Condoms are for young people. Sexually-transmitted diseases, unwanted pregnancies, drunken sex with relative strangers . . . Oh my. Let those young people fight it out with the Vatican if they want to. We've had our day.
Listen up, all you boring, middle-aged people out there in book clubs, golf clubs and wherever else it is you're getting your jollies, the younger generation (don't you love that expression?) are the ones who are getting it right. Teenage pregnancies are on the decrease, most teenagers wait until university age to have sex, and when they do, a large proportion of them use condoms.
It's the 35- to 55-year-olds who are behaving irresponsibly. The Crisis Pregnancy Agency says that sexually transmitted infections (STIs) and crisis pregnancies are increasing rapidly amongst us dull old cardigan-wearers because - guess what? - we're not using condoms. We're having it off with our partners and, sometimes, relative strangers whose sexual history we know nothing about. Or we're playing pregnancy roulette within marriage, once in a blue moon, thinking that because we're past it we can't get pregnant. And if it's not our partner and somebody we just happened to meet in a convenient situation, we don't even think about getting an STI because crisis pregnancy and STIs are young people's problems.
Surprise, surprise, we 35-pluses are the ones with the STI and crisis pregnancy problem. Come to think of it, why should we be surprised? We're so good at denial. We could teach the kids a thing or two.
A female acquaintance said in passing a while back: "I'd love an affair. Just for one weekend. No strings attached. Just to remind me that I'm still alive."
There's nothing like a life-threatening STI or relationship-threatening pregnancy to remind you that you're still alive. She had the affair. A business trip. Nobody would know. No one would be hurt. That "happy" ending may very well have happened if she'd used a condom.
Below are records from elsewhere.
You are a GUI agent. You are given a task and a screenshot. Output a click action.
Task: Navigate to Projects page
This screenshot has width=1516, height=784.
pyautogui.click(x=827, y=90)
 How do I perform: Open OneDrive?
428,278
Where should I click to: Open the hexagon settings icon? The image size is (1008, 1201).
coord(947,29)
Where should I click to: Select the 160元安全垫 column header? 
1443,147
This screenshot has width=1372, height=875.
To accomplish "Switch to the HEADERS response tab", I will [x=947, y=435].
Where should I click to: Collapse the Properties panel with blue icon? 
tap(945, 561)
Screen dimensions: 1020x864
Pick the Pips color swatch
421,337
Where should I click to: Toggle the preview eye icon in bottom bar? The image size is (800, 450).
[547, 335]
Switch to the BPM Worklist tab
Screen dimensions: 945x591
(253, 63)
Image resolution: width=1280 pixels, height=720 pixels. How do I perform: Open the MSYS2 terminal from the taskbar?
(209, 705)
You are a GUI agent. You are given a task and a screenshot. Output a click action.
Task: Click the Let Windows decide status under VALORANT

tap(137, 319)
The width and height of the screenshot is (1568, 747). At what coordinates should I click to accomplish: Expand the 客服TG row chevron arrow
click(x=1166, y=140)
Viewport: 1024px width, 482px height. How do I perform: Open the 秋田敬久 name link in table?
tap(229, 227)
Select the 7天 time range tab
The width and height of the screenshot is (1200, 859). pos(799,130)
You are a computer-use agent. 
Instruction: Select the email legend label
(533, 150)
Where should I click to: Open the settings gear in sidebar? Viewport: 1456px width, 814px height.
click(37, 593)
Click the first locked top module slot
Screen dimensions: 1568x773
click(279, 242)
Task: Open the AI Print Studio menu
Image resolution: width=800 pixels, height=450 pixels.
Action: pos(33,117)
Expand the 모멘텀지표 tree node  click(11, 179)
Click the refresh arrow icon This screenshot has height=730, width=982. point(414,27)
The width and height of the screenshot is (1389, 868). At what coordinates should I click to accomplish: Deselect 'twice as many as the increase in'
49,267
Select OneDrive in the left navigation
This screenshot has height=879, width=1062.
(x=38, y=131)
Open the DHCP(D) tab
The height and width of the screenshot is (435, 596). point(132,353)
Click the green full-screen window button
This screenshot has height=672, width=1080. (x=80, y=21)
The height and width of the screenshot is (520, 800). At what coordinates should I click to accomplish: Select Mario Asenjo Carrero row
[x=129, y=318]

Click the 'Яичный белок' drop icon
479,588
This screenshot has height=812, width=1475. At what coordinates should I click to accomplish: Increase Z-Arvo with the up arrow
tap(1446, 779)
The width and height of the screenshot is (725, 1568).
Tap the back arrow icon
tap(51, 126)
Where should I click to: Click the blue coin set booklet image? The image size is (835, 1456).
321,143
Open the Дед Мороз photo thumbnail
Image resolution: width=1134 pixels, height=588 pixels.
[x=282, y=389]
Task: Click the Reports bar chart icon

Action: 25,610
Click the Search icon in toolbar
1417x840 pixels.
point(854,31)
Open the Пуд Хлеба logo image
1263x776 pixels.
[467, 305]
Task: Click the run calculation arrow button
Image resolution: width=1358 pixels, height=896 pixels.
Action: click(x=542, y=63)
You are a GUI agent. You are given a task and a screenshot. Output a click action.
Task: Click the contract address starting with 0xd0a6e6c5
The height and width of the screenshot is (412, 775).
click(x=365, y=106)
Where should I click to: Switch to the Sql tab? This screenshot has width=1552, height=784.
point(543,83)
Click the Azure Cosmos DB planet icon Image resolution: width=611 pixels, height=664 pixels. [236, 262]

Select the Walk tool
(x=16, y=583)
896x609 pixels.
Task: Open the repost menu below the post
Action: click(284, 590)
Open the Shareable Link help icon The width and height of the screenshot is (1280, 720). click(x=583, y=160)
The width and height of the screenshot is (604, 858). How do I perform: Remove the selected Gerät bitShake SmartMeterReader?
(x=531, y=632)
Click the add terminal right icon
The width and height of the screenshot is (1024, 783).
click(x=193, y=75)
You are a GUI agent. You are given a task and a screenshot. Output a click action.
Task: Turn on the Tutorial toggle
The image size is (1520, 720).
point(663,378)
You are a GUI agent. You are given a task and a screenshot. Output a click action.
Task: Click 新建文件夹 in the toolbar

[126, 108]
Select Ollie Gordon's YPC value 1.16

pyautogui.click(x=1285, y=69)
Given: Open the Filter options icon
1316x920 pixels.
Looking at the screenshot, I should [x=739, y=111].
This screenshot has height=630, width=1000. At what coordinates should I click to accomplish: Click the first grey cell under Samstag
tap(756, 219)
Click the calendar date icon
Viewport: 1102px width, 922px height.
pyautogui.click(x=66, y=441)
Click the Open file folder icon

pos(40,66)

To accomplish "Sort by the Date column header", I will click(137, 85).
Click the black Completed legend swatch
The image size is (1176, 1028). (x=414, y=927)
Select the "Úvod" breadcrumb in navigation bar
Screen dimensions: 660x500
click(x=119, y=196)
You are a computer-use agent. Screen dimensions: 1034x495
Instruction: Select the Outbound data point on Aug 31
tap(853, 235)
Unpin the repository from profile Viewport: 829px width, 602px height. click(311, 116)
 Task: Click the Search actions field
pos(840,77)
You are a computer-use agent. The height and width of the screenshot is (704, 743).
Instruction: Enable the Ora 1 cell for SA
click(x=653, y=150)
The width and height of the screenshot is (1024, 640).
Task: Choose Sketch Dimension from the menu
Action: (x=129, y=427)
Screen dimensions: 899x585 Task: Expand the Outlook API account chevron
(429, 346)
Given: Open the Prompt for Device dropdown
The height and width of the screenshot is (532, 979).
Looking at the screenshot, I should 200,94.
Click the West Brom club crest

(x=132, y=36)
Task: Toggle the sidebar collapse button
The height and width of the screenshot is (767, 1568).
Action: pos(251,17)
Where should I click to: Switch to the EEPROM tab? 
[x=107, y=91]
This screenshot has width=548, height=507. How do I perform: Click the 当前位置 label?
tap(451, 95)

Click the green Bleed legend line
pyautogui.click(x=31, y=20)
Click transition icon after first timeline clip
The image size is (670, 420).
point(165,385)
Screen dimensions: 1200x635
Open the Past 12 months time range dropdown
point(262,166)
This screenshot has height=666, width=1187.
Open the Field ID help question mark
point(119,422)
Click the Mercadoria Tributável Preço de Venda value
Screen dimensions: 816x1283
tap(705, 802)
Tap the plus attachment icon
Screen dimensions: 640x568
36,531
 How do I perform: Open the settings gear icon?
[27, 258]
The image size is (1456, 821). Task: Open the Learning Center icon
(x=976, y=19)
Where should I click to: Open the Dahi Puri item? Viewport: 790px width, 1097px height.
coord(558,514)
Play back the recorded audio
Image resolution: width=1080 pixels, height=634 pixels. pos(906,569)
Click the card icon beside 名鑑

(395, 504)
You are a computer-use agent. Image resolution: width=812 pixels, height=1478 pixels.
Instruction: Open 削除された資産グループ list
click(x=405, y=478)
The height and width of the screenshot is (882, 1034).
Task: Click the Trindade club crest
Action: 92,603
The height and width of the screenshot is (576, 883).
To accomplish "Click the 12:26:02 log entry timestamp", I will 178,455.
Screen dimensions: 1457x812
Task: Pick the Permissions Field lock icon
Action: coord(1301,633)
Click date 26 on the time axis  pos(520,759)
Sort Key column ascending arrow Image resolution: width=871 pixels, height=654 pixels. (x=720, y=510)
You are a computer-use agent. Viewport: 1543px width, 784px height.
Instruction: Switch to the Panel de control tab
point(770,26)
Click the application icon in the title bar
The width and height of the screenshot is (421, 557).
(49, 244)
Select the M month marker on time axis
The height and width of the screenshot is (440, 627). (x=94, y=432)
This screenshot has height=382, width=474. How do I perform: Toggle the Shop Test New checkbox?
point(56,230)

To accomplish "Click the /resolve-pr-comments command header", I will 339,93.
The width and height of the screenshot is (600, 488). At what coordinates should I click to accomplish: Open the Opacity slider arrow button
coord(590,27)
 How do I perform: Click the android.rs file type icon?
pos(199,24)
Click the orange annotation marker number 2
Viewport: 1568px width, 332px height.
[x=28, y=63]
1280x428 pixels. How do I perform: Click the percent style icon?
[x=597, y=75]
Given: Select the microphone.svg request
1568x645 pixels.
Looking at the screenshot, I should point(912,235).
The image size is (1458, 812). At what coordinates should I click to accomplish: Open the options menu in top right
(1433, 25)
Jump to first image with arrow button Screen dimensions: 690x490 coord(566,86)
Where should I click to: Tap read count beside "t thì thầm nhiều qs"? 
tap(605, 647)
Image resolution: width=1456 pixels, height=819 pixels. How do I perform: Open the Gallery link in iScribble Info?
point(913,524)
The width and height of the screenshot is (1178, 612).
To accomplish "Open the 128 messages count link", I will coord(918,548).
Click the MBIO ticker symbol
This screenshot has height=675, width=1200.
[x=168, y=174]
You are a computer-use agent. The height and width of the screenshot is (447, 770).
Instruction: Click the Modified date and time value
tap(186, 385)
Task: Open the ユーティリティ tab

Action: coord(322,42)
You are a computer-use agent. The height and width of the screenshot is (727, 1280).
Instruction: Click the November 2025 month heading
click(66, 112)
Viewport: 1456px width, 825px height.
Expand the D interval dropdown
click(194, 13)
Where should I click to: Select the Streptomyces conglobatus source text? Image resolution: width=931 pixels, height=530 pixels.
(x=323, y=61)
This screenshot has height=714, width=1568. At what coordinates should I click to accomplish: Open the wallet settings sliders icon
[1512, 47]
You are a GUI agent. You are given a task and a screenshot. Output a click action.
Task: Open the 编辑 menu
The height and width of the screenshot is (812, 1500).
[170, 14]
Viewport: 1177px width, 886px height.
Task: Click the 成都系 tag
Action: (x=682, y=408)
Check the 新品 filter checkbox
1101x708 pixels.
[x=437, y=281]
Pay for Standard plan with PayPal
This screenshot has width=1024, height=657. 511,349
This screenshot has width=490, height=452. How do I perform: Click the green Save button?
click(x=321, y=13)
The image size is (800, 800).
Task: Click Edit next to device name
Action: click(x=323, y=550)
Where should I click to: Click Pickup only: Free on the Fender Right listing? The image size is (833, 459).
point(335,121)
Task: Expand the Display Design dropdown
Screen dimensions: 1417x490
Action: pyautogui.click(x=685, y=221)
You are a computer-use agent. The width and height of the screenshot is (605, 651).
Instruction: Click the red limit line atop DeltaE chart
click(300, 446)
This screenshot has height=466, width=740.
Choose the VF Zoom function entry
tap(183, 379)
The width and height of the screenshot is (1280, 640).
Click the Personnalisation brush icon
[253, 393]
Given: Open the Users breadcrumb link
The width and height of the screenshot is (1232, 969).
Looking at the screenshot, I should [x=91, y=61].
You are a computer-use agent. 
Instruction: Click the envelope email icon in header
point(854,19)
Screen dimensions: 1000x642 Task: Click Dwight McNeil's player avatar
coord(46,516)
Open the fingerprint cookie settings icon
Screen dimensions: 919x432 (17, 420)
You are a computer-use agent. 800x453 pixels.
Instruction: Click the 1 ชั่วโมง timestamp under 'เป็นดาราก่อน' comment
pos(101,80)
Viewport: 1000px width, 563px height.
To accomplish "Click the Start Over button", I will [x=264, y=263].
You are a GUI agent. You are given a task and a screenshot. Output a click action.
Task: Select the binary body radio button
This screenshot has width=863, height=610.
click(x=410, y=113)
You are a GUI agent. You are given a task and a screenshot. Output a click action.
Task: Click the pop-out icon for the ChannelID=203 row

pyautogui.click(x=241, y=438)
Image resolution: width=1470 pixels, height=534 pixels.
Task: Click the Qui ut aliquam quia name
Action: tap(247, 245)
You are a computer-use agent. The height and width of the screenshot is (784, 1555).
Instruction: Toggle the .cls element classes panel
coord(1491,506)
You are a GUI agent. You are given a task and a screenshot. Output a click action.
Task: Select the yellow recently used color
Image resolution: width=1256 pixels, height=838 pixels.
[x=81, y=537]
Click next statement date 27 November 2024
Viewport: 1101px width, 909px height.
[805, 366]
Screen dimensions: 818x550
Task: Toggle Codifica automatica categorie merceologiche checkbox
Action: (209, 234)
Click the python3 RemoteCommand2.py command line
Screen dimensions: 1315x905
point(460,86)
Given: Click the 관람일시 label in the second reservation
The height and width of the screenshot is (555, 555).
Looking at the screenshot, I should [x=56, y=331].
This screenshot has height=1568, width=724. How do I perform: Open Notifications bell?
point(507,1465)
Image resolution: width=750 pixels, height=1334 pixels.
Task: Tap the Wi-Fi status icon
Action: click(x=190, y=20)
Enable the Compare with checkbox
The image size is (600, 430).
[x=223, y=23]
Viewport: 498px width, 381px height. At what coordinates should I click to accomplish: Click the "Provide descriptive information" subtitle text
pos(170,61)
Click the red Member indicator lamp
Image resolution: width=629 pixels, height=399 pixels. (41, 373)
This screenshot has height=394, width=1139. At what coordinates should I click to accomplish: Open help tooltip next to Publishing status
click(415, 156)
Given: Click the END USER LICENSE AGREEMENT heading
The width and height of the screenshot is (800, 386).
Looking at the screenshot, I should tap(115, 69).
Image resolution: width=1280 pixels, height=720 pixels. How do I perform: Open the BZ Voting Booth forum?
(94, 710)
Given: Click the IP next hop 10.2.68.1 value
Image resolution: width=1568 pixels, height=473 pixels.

But she didn't.
Cut to the crisis: she got pregnant and her gynaecologist advised her to have an Aids test. Yikes.
This isn't just a female issue. An STI doctor, Dr Derek Freedman, gets men in their 70s and 80s consulting him about their STIs.
The Crisis Pregnancy Agency says that women aged 35-plus are under the misapprehension that they're too old to get pregnant. Yet even at 45, there's a chance.
We mid-lifers may not be as honest about the implications of sexual activity as young people are, especially if we grew up in Holy Catholic Ireland. We think that if we carry condoms - just in case - it means we're out looking for it, and that makes us very bold girls indeed. The sexuality of us 35-to-55s developed in the 1970s and 1980s, when sex education in Ireland was even worse than it is now.
People born in the 1980s and 1990s have their eyes open, in most cases. I know of young people who waited until they were 18 and in a steady relationship and then talked a lot about their first time and how it should be (condoms included) with the person they intended to have sex with. But that's boring, isn't it? No, we adults prefer to be swept off our feet - maybe even in a hotel room somewhere, under the influence of expensive cocktails, so that we don't have to think about what we're doing.
Because if it just happens, spur of the moment, heat of passion, etc, with another married person who is in the same mid-life predicament, then it didn't really happen at all, did it? We can write it off as a mid-life folly, and go home and cherish the memory. Until we discover we're pregnant or have an STI.
I'm not being judgmental. There's a human need for passion and fun and, if we feel the clock ticking and are not getting that fulfilment, then the promise of it can be irresistible.
But, as young people can teach us, the irresistible can also be responsible. Moral questions of no-strings-attached sex or fidelity aside, we adults need to protect our health and that of our partners.
Can you imagine saying to your kids, "Mommy's pregnant and has an STI. Don't do what I did!"? It's a horrendous thought. No wonder more and more 35-pluses are in crisis, and considering going over to England, where the dirty little secret can be erased.
Sometimes I really do think that we "adults" need to let the young people give us a good, strong lecture on morality.